Below are entries. Copy exactly the lines running from the line that holds "The height and width of the screenshot is (642, 758)." to the line that holds "1440x810 pixels.", with both ends included.
Top of Exercise data
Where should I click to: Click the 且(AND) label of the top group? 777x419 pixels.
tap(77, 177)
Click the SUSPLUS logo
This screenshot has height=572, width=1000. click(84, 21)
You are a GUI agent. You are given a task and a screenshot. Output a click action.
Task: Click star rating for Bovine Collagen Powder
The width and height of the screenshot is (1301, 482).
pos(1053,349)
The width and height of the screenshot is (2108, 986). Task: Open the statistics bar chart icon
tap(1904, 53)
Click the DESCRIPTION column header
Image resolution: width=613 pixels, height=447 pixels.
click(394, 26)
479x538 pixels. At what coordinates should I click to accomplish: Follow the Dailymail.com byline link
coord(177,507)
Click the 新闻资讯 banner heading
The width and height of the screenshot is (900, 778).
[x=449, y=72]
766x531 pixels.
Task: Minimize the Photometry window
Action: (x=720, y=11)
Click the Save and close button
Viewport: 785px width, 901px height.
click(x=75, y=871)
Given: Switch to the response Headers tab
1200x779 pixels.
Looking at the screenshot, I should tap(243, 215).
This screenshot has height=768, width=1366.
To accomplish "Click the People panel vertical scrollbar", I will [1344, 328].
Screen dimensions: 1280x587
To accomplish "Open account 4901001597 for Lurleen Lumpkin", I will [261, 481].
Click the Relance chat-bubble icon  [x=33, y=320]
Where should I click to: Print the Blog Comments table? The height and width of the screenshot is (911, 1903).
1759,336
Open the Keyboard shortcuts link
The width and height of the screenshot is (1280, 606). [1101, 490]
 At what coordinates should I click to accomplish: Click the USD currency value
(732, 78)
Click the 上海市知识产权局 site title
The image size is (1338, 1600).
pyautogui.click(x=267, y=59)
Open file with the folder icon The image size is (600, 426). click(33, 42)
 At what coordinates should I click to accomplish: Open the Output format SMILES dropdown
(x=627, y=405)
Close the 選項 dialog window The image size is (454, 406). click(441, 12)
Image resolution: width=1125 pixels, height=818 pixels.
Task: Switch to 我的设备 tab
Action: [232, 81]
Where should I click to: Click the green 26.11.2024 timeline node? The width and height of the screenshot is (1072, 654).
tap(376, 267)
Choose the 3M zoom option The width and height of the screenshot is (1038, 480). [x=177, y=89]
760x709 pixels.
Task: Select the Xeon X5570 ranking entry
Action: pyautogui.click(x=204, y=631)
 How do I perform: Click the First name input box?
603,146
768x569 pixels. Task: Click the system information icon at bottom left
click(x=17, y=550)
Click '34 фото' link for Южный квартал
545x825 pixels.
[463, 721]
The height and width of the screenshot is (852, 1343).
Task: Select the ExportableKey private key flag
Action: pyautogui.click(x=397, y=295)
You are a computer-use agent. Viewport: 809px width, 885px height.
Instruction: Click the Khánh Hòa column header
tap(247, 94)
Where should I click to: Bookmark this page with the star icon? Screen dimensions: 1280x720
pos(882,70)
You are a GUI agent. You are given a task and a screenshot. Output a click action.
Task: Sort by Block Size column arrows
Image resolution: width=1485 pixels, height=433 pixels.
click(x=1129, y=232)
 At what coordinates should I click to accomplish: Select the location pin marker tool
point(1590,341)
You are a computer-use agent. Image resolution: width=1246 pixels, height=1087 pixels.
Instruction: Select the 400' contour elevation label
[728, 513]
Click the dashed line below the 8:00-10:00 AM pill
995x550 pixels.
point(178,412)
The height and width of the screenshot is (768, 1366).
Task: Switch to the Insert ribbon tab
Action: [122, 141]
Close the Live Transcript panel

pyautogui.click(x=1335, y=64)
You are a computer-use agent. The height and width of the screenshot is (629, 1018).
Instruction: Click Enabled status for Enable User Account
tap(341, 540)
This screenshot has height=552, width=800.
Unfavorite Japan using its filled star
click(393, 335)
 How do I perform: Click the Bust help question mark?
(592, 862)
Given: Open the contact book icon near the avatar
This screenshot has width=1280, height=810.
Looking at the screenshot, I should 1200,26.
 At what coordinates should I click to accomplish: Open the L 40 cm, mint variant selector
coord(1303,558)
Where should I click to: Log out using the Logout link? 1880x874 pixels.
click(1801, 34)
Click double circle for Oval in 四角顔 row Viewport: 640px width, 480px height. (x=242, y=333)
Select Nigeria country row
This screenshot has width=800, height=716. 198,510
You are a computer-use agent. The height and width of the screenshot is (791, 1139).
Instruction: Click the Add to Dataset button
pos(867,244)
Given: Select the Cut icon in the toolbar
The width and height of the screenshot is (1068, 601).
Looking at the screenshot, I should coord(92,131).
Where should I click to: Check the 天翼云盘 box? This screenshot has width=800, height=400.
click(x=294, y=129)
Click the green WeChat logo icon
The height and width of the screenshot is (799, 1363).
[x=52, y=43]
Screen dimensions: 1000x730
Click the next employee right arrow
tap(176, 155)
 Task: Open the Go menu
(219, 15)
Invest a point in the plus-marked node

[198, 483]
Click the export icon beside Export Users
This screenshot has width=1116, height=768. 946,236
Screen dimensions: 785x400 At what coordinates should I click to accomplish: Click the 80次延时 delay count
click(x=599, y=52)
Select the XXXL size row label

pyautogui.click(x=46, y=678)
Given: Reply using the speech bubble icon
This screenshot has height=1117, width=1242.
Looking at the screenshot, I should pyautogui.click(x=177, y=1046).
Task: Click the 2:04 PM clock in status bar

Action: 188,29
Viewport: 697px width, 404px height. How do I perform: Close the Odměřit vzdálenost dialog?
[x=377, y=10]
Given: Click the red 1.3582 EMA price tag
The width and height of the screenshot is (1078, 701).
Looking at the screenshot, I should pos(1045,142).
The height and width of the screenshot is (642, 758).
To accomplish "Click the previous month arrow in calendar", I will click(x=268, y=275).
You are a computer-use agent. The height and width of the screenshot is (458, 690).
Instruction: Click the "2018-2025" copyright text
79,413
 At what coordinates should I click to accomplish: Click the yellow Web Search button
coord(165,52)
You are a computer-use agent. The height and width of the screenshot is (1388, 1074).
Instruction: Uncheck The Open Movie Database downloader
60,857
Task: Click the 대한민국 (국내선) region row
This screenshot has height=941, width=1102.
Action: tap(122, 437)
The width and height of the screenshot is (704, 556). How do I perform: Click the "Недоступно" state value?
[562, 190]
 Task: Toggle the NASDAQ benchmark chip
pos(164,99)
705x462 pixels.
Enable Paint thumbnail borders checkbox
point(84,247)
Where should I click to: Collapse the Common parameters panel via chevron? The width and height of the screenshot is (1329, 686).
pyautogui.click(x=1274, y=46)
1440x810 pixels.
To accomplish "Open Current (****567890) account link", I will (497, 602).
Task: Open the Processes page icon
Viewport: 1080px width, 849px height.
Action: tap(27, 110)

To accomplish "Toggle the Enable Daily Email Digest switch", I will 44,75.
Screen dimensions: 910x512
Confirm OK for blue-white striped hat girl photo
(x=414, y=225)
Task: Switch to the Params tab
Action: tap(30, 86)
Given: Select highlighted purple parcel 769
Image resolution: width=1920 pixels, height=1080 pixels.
Bottom of Exercise data
• **Response to this exercise**:
The height and width of the screenshot is (642, 758).
To accomplish "Click the previous month arrow in calendar", I will click(x=268, y=275).
You are a computer-use agent. The height and width of the screenshot is (458, 690).
Instruction: Click the "2018-2025" copyright text
79,413
 At what coordinates should I click to accomplish: Click the yellow Web Search button
coord(165,52)
You are a computer-use agent. The height and width of the screenshot is (1388, 1074).
Instruction: Uncheck The Open Movie Database downloader
60,857
Task: Click the 대한민국 (국내선) region row
This screenshot has height=941, width=1102.
Action: tap(122, 437)
The width and height of the screenshot is (704, 556). How do I perform: Click the "Недоступно" state value?
[562, 190]
 Task: Toggle the NASDAQ benchmark chip
pos(164,99)
705x462 pixels.
Enable Paint thumbnail borders checkbox
point(84,247)
Where should I click to: Collapse the Common parameters panel via chevron? The width and height of the screenshot is (1329, 686).
pyautogui.click(x=1274, y=46)
1440x810 pixels.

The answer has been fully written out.